This question obviously assumes that you’re starting out with an RDBMS, which is classically the database system that solves pretty much any problem decently enough not to be replaced easily. What does this mean? Simply put:
- RDBMS have been around forever, so they have a huge advantage compared to “newcomers” in the market, who don’t have all the excellent tooling, community, support, maturity yet
- E.F. Codd’s work may have been the single biggest influence on our whole industry. There has hardly been anything as revolutionary as the relational model ever since. It’s hard for an alternative database to be equally universal, i.e. they’re mostly solving niche problems
Having said so, sometimes you do have a niche problem. For instance a graph database problem. In fact, a graph is nothing fundamentally different from what you can represent in the relational model. It is easy to model a graph with a many-to-many relationship table.

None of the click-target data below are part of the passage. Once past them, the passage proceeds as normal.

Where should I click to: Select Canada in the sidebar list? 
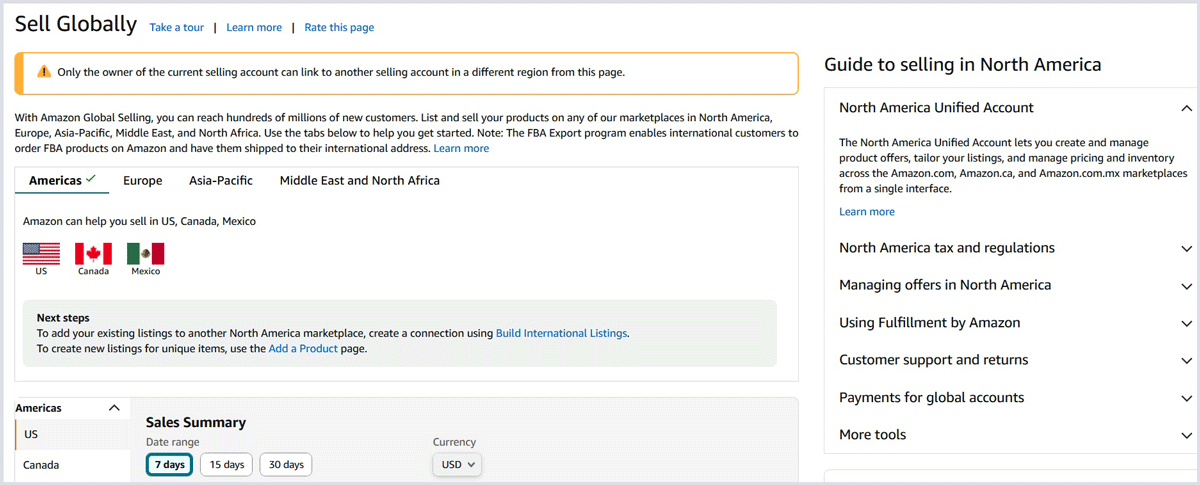click(42, 465)
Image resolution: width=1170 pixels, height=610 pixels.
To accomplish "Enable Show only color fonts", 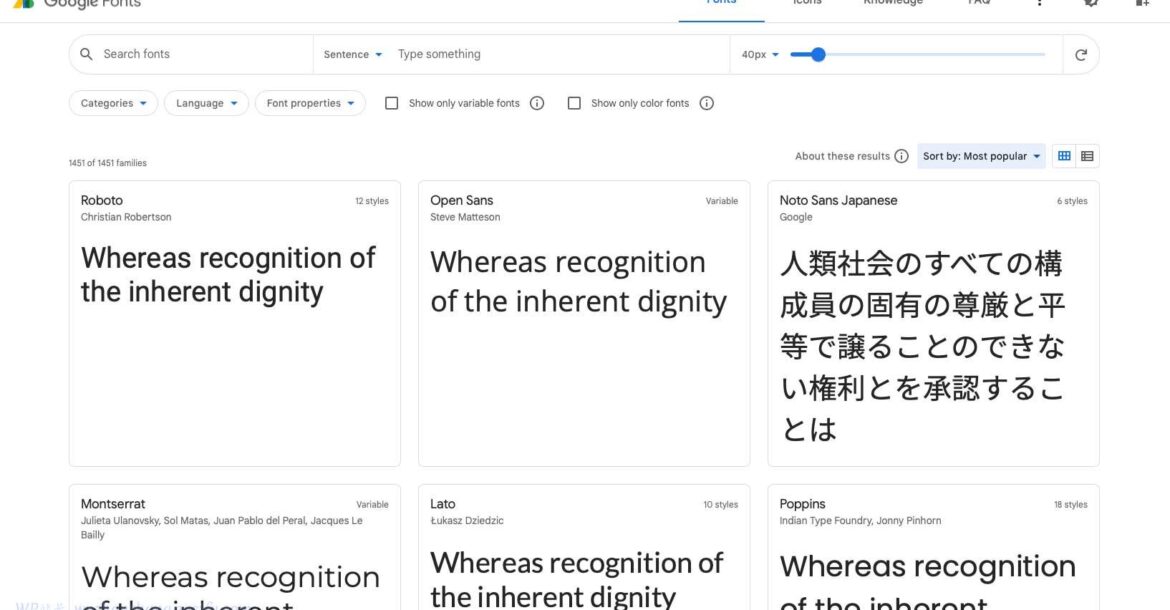I will pyautogui.click(x=574, y=102).
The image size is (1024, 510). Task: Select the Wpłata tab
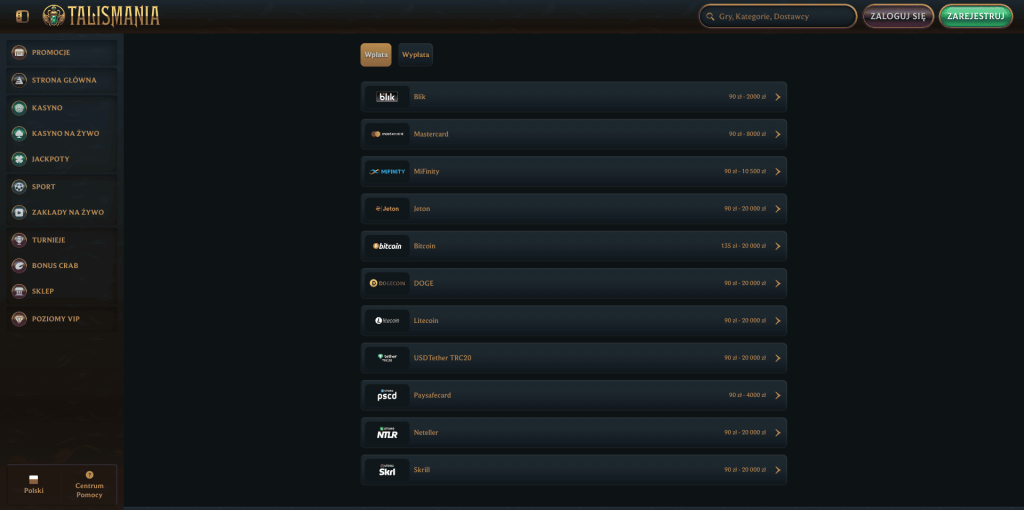(x=376, y=55)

If you want a checklist, here’s how I would approach this question (ceteris paribus and limiting myself to about 100 words):
- Are you dealing with streaming millions of rows per second, or streaming from tens of thousands of endpoints concurrently? Kafka and the Hadoop streaming stack.
- Is your problem something that you’ve already solved with a relational database, and your solution works well enough? Relational database.
- Are there multiple “paths” to get to interesting data? Relational database.
- Shopping carts (write-heavy, focused on availability over consistency)? Riak/Cassandra/Dynamo at large scale, else relational database.
- Type duplication? Relational database.
- Petabytes of data being analyzed asynchronously? Hadoop.
- Other data platforms if they fit specific niche requirements around data structure.
There’s a lot more to this discussion than a simple numbered list, but I think it’s reasonable to start with relational databases and move away if and only if there’s a compelling reason.